Flutist Laura Cocks, Clarinetist Isabel Kim, Violinist Marina Kifferstein, Cellist Kivie Cahn-Lipman, Pianist Sugar Vendil, and guest soprano Lucy Dhegrae. Photos by Misaki Matsui
And I think that that is what most of us are essentially doing when we allegedly break the rules—we are simply being creative with the form of self-expression we know best. So what if you are about to attempt something you think can potentially alienate those you want approval from? I may not have something new to add to recurrent TED Talk-esque favorites such as “do what you love no matter what,” “stay true to yourself,” and “ignore the haters,” but I can speak from personal experience about what I’ve learned thus far from running a group that often takes a different perspective on the classical concert paradigm.
Staying true to your artistic vision is much easier said than done. After losing grant applications specifically due to the fashion presence, my group and I used to discuss how we could ensure that we weren’t viewed as gimmicky or superficial. This was just a waste of time and breath. The truth is you cannot control what people think. I knew from the start that fellow musicians who didn’t have a connection with or a remote interest in fashion would be unlikely fans, yet I still cared about their opinions. I also wanted to win awards that validated our place in the music world. This spurred a series of missteps on the artistic level, with us trying to recreate the success of other new music ensembles (i.e., participating in a concert series that they had been involved in, programming similar music, etc.). I completely respect these ensembles and what they do, but their activities did not fit NCP’s artistic vision. Instead of nurturing that vision, I fell into the trap of spending precious time and energy on things I wasn’t excited about in order to get ahead. Oftentimes, when we cater to what we think people will want instead of what we truly believe in (in actuality, we really know only one of those two things), time is wasted on creating mediocre work.
Instead of trying appeal to people you think have power over your career, I’ve learned it’s more fruitful to cultivate an audience that really believes in what you’re doing. What’s been encouraging for us is that we have raised more funds from individuals than we would have had we only won most of the grants we applied for (although winning them in addition to these donations wouldn’t have hurt!). This is because we have found wonderful people who really believe in us. You can find an audience for your unconventional artistic endeavors; trying to figure this out is time well spent.
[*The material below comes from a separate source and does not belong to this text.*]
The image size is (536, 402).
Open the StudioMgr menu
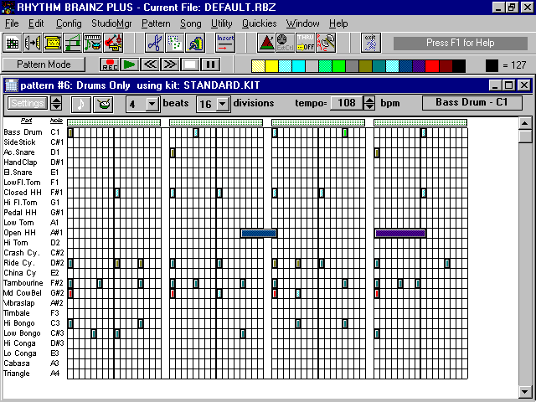[111, 23]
It could be the difference between a one-time attendee versus an advocate.
When it comes to the status quo, my instinct tells me that the best thing to do is to ignore it, whatever we think “it” is. We all know of accomplished artists who have already succeeded in challenging convention, and while we can look to them as examples, again, this is easier said than done. As an emerging artist, I can personally speak to the desperate need for both a sense of validation and encouragement that could influence our artistic choices. There’s no formula for “doing it right.” There’s only doing. (Cue slow clap.)